If people are born with colour blindness , why can’t the brain adapt what we see to what they should be?


If we are born with colour blindness , why can’t the brain adapt to the eye? If the baby is told by the parent this is blue and the child sees something else they will learn it as blue right?

In: Biology

There are different types of color blindness.

And of course children can learn relationally, attributing what they see to the tones and the name taught to them.

Yes, they almost always have relative color sight and many people with mild color blindness don’t know they’re color blind until they’re adults and get tested. Just makes it harder to distinguish certain colors as they view them as being nearly the same

If you ever get the chance to use those glasses that allow color blind people to see the full spectrum, I highly recommend it.

they don’t see different colors. they see two colors as the same and it becomes impossible to distinguish.

>If the baby is told by the parent this is blue and the child sees something else they will learn it as blue right?

this light might look exactly the same as green to the child. so how can they tell blue vs green?

There is less color information to work with… I am partially color blind and have no issue with pure colors, but have issues detecting where tone is similar but with added color. No problem with blue, but can only tell it’s purple if in context of comparing to blue to notice variation. Similar for things like dark greens vs. browns. Or sometimes something like a light orange vs. bright green… I’m thinking specifically like those odd concept car colors you see on futuristic cars at auto shows. I can tell it’s a bright color and has a yellow component along with other colors but sometimes can’t sus out whether it’s red or blue in addition.

There’s different types of colorblindness, but there is a loss of information. When you’re colorblind, parts of your eye are missing and your brain doesn’t receive the same information. Imagine there’s three buckets filled with balls. Different colors have different amounts of balls in each buckets. This is kinda like how we see color (it’s an oversimplification). Bucket 1 sees blue, bucket 2 sees green and bucket 3 sees red. Seeing purple is having (1,0,1) in the buckets. Some types of coloblindness happen because a bucket is missing. So when you look at purple you get (1,0,-).

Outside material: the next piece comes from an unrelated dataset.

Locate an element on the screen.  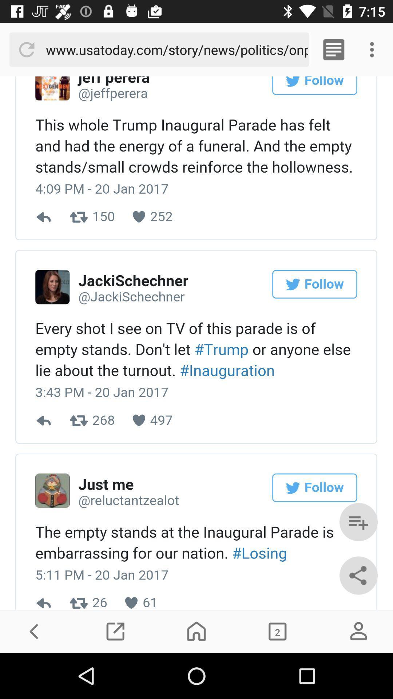
the playlist icon is located at coordinates (358, 522).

So if we have something blue (1,0,0), the parent sees (1,0,0) and tells the kid this is blue. In this case the kid also sees (1,0,-) and learns this as blue. But if we have something purple (1,0,1) it’s a bit different. The parent sees (1,0,1) and tells the kid the kid this is purple. But the kid still sees (1,0,-), the same thing as blue. So now the kid has two labels for what is percieved as one color. All learning and adaptation done by the brain is done at higher levels (I believe this actually takes place in the eye, not the brain). If the brain is a computer, this is a broken USB port, not a software butg.

Of course this is a simplification. You don’t pick up on colors quite this directly and you also pick up on the overall brightness (in this example, the purple would look brighter).

My friend has red green colorblindness and can’t make out the difference between red and green. His parents can’t show him a green thing and say this is green and show him a red thing and say this is red. His brain perceives them as the same colors and he can’t see a difference

If a person is red-green color blind, they have trouble distinguishing between red and green wavelengths of light. And, oversimplifying a bit, if we tell them this is green and this is red, then yes they can tell the two are different. But it’s more like telling the difference between two shades of gray.

Expanding a bit, every color you think you see is actually made up wavelengths of either Red, Blue or Green. Color “blindness” occurs when a person sees one or more of these three colors less distinctly than normal. This can lead to trouble distinguishing between colors.